▶ [SHORT EXERCISE] Count the lines in the rows below that contain the word "Open", and reply with that number alone.
[Start TASK INPUT]
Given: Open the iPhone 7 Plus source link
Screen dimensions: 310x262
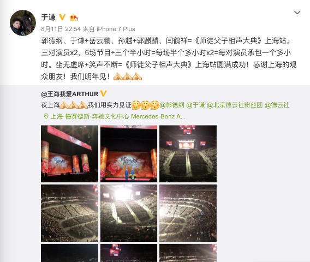Looking at the screenshot, I should click(x=116, y=29).
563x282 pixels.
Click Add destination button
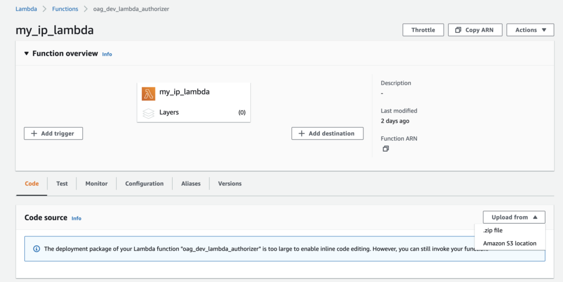(327, 134)

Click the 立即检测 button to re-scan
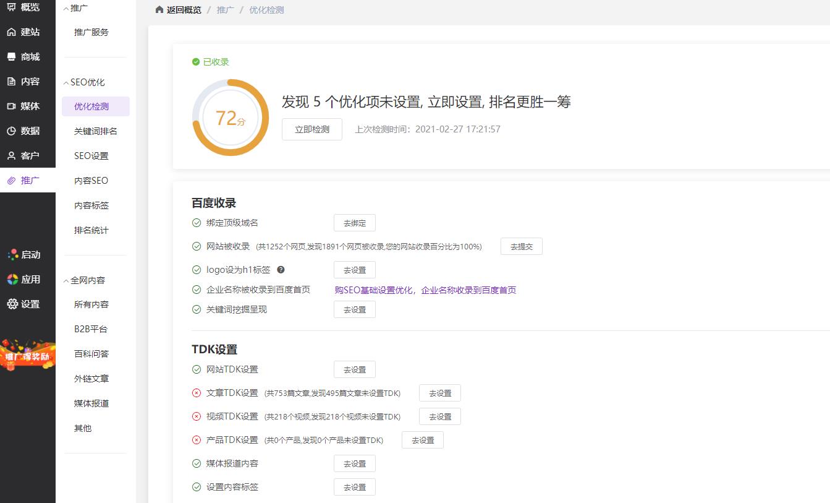[311, 129]
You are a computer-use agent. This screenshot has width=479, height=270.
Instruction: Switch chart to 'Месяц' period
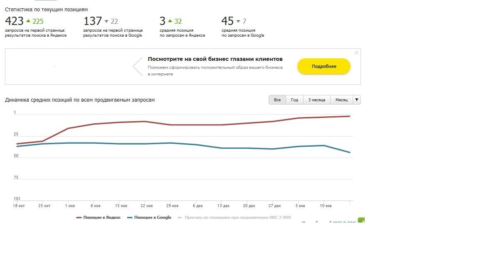341,100
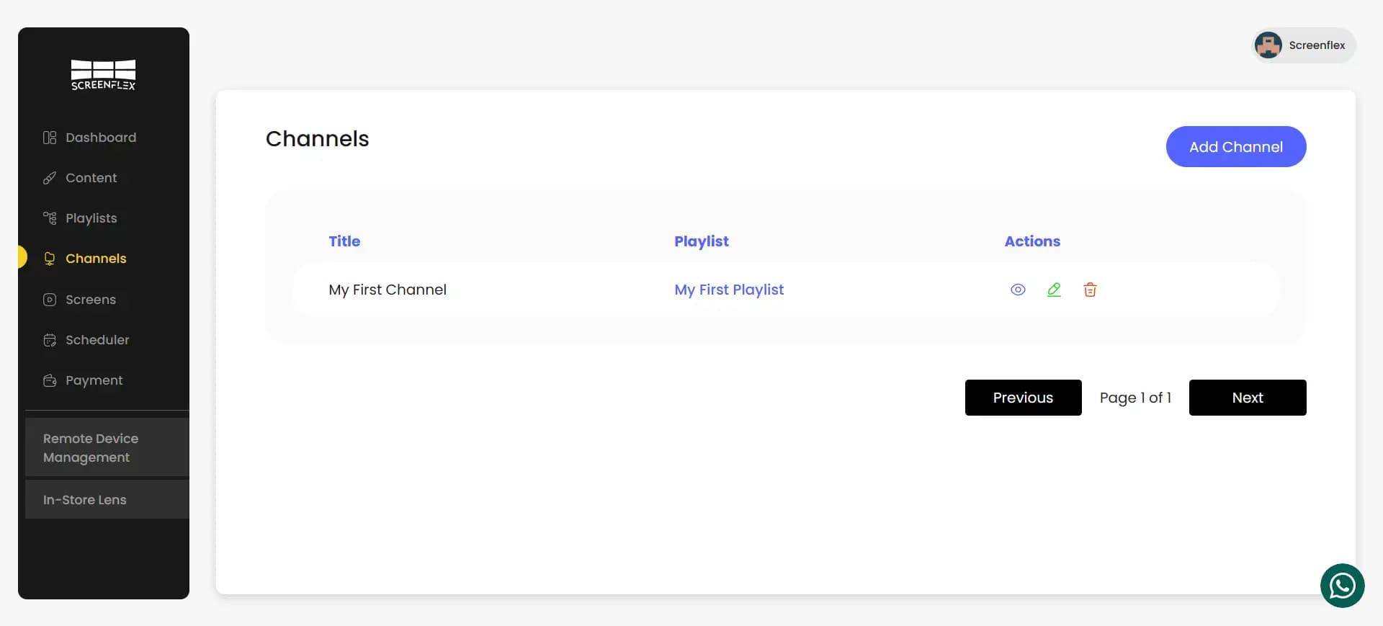
Task: Open the Content menu item
Action: tap(91, 178)
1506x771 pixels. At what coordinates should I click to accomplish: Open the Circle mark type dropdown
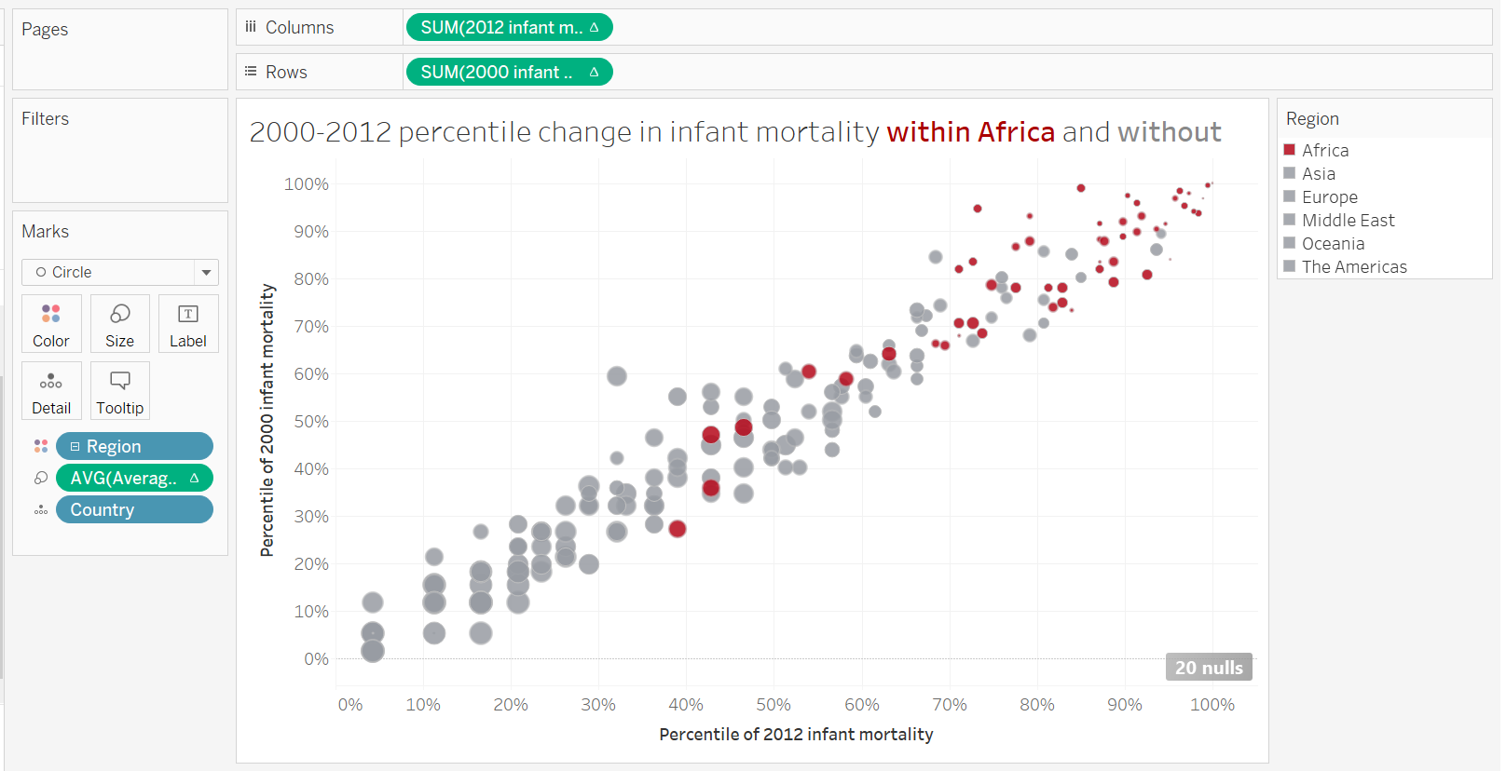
[End TASK INPUT]
▶ [RESULT OF THE EXERCISE] 3